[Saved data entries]
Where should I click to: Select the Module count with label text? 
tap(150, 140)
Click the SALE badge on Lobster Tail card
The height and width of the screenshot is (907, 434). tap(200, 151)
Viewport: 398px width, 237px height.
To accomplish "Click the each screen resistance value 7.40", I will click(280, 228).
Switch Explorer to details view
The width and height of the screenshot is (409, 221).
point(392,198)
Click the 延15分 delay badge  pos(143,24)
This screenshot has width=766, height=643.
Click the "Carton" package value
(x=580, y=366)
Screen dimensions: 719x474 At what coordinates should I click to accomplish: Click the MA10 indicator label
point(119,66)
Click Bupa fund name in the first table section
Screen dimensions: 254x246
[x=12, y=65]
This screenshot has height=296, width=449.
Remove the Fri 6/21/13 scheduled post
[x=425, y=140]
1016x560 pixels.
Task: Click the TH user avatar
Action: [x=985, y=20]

---

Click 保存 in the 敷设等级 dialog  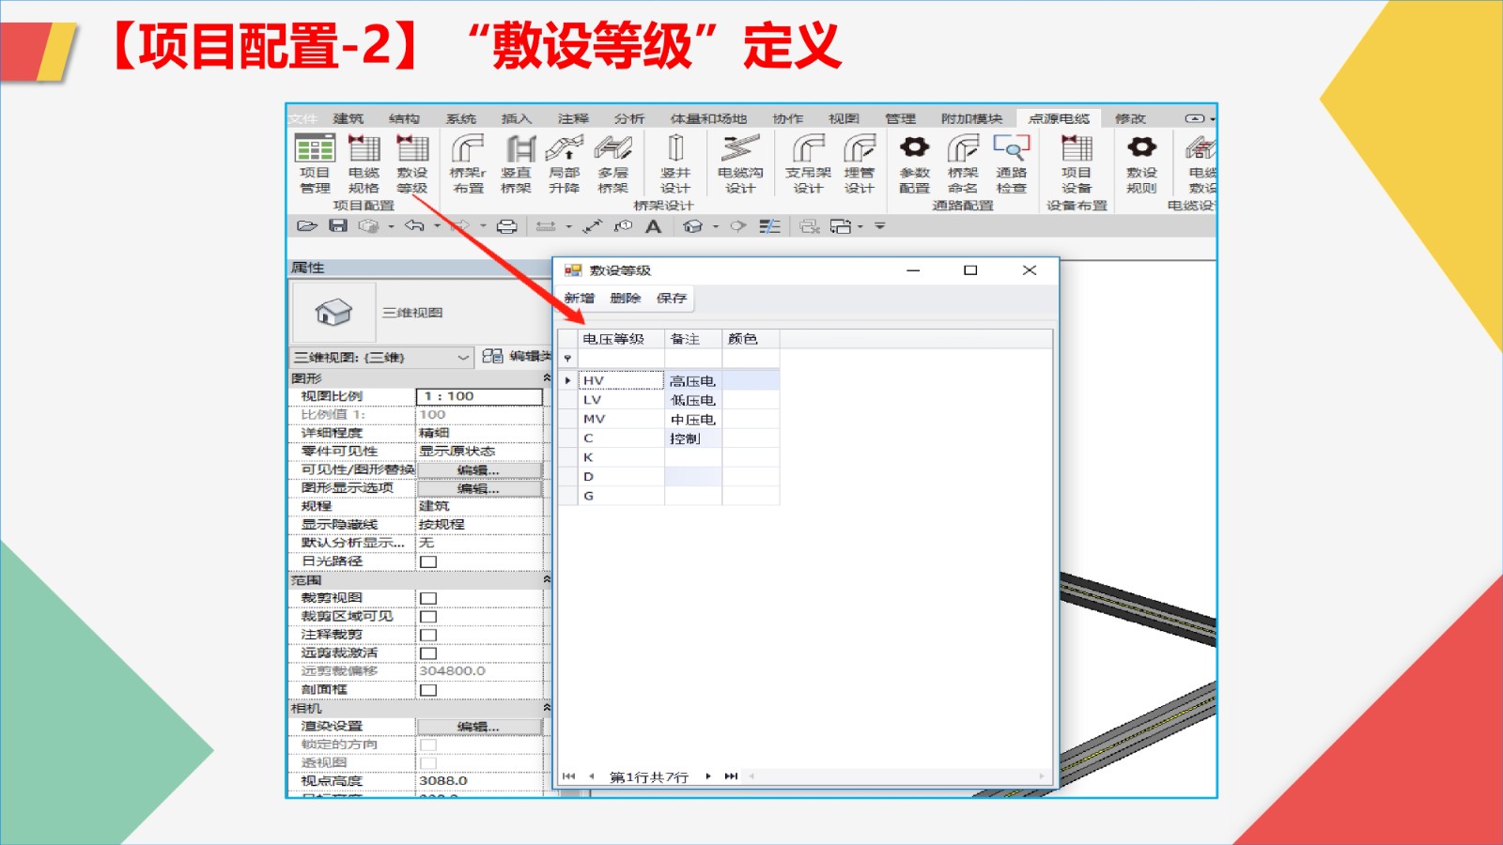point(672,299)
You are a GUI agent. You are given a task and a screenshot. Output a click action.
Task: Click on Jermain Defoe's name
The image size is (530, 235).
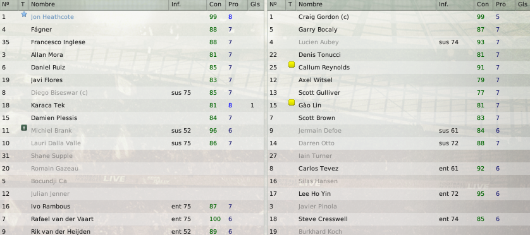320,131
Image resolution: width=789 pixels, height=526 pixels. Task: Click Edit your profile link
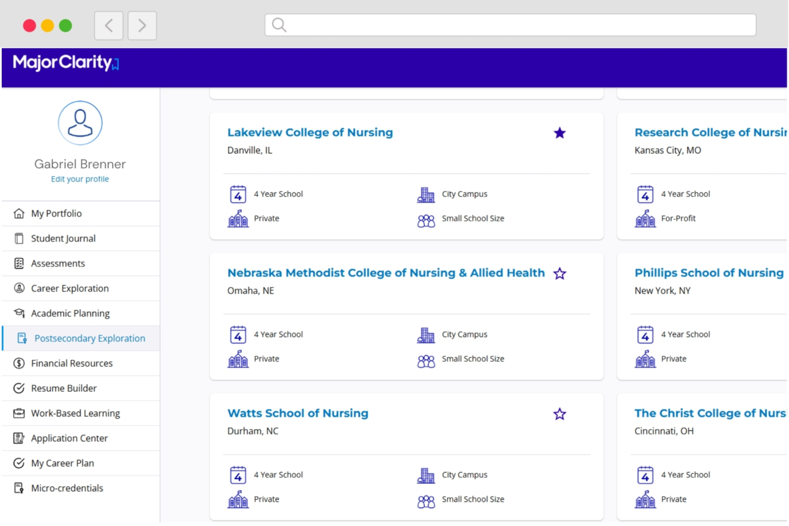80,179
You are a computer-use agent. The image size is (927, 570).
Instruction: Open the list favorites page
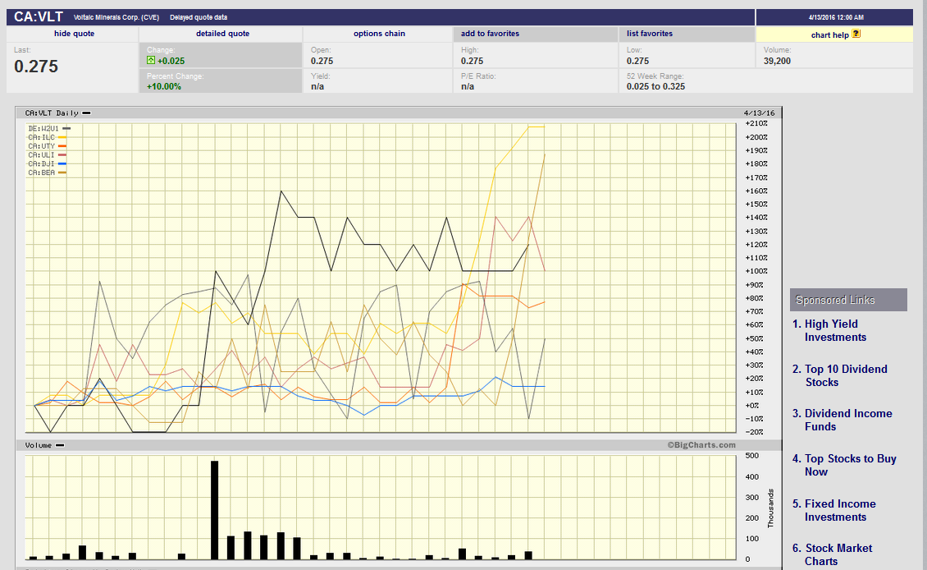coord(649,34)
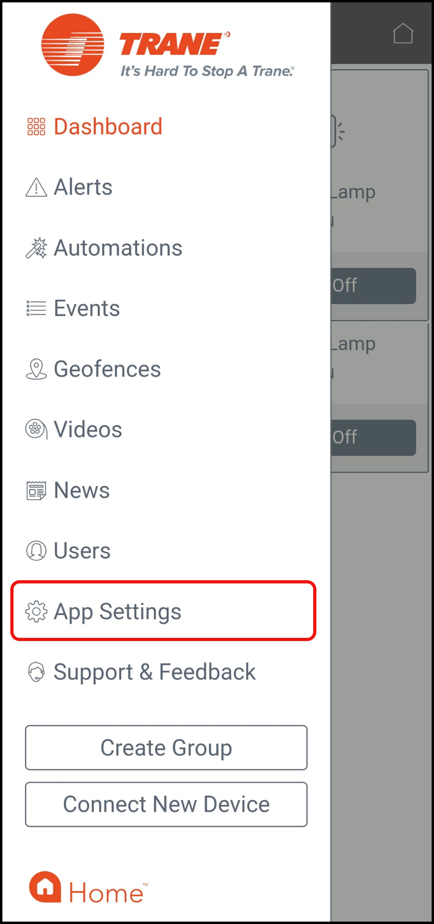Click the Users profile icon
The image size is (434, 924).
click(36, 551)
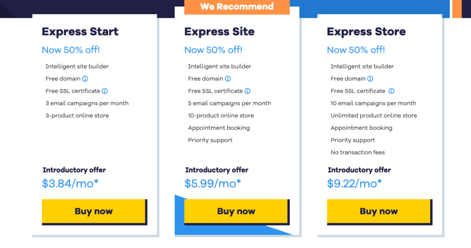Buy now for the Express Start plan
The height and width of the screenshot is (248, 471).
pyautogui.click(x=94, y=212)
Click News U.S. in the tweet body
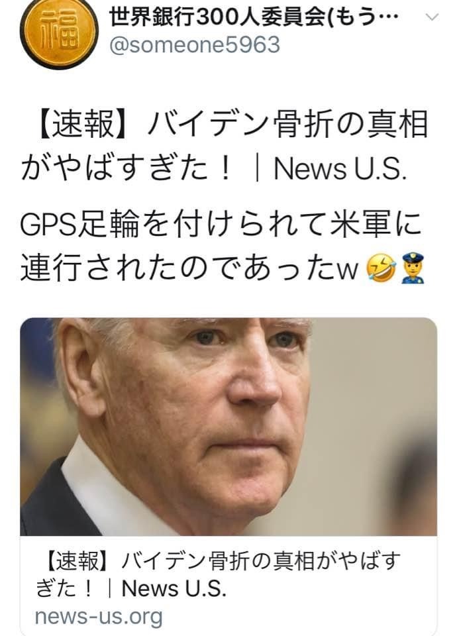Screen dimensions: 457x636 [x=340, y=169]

### Description of the task
After locating the line holding "Where should I" above, output exactly that line and every line after it through the line holding "Viewport: 398px width, 237px height.". Include nothing else.

### Answer for the task
Where should I click to: Select the Module count with label text? 
tap(150, 140)
Click the SALE badge on Lobster Tail card
The height and width of the screenshot is (907, 434). tap(200, 151)
Viewport: 398px width, 237px height.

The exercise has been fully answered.